Discussion Point: Can we create a feedback loop from our production observability platform (e.g., Prometheus, Datadog) into our testing framework? This would allow us to generate test workloads that mirror actual user behavior and validate our performance against production realities.

12. Data Generation for Performance Tests

Current State: Tests use small, simplistic data sets that may not trigger edge cases related to data size and shape.
Discussion Point: What is our strategy for generating realistic, large-scale data for performance tests? Should we invest in a dedicated data generation library or service that can create varied and production-like datasets on demand?

13. Performance of the Test Suite Itself

Current State: We don’t monitor the performance of our test suite. Slow tests hinder developer productivity and can mask regressions in the application itself.
Discussion Point: Should we implement tooling to monitor and report on the execution time of our test suite? We could set SLOs for the test suite itself to ensure it remains fast and efficient.

14. Visualizing Performance Trends

Current State: Performance test results are ephemeral, logged only in the output of a specific CI run.
Discussion Point: How can we store and visualize performance metrics over time?
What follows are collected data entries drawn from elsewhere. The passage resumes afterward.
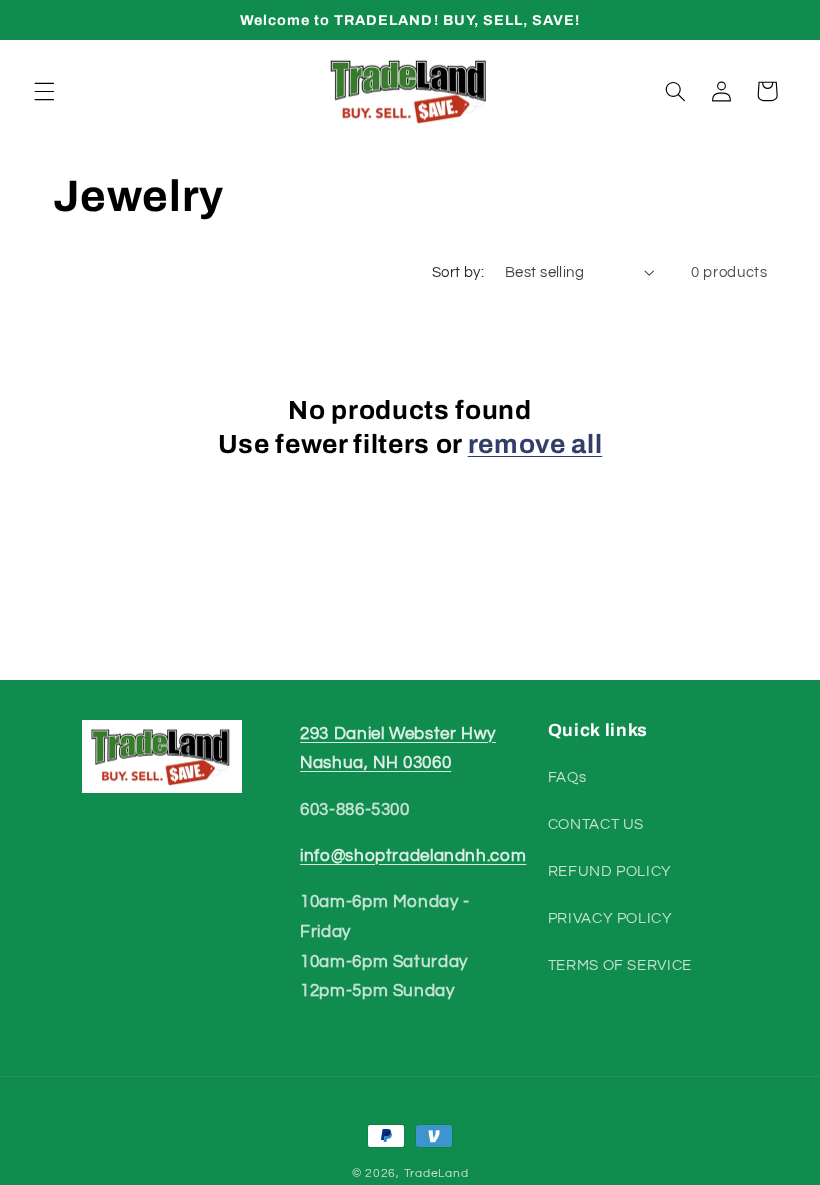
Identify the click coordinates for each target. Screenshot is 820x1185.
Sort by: (458, 272)
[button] (44, 91)
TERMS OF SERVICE (620, 965)
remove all (535, 444)
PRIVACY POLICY (610, 918)
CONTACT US (596, 824)
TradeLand (436, 1173)
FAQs (567, 777)
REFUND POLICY (610, 871)
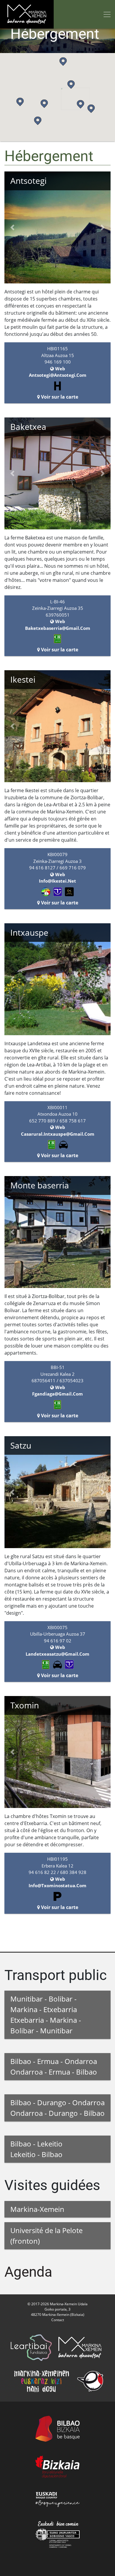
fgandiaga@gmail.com (57, 1394)
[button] (80, 104)
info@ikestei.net (57, 881)
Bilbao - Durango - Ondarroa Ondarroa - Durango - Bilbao (57, 2108)
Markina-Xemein (37, 2209)
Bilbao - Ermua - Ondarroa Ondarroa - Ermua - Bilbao (53, 2066)
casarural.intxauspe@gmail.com (57, 1134)
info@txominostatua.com (57, 1885)
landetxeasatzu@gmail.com (57, 1654)
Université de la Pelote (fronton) (46, 2235)
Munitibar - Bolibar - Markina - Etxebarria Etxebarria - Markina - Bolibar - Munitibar (45, 2014)
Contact (57, 2319)
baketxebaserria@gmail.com (57, 628)
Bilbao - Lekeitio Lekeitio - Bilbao (36, 2149)
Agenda (28, 2271)
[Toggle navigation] (107, 14)
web (60, 368)
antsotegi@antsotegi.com (57, 375)
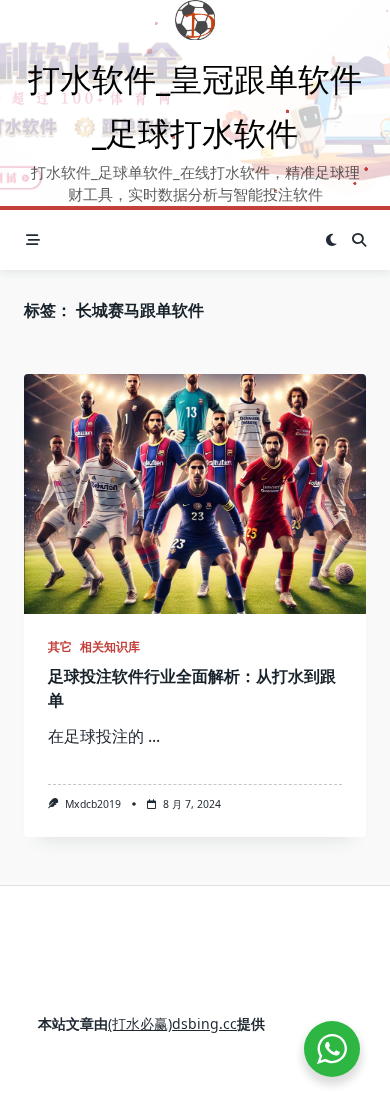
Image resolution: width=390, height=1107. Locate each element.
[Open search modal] (359, 240)
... (154, 736)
A dashboard showing trends in latency, memory usage, and other key metrics would allow us to spot gradual degradations that might be missed by individual test runs.

15. Defining “Performance Bug” Severity

Current State: There is no clear, shared definition of what constitutes a performance bug, leading to inconsistent prioritization.
Discussion Point: Can we establish a formal system for classifying performance regressions (e.g., P0-P3) based on their user impact and the magnitude of the regression? This would create a shared understanding and ensure that critical performance issues are addressed promptly.